Please copy every line of the data in which the string "Task" appears.

> RECORDS PROVIDED:
======

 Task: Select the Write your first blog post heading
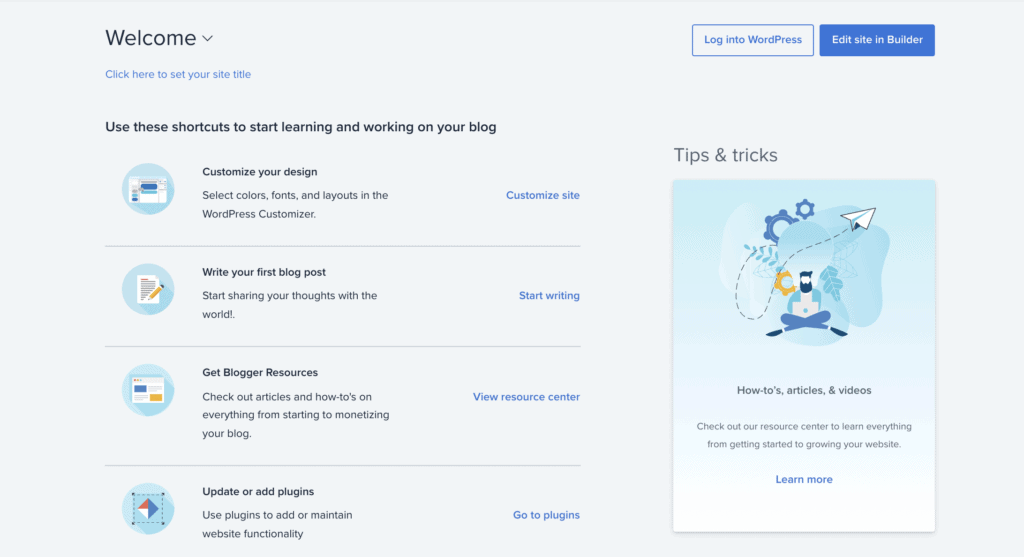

======

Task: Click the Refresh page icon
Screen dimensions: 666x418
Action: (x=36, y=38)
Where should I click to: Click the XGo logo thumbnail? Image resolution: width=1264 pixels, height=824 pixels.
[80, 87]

======

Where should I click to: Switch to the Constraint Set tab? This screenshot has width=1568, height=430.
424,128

======

> ANSWER BOX:
 Task: Select the Write your first blog post heading
Task: Click the Refresh page icon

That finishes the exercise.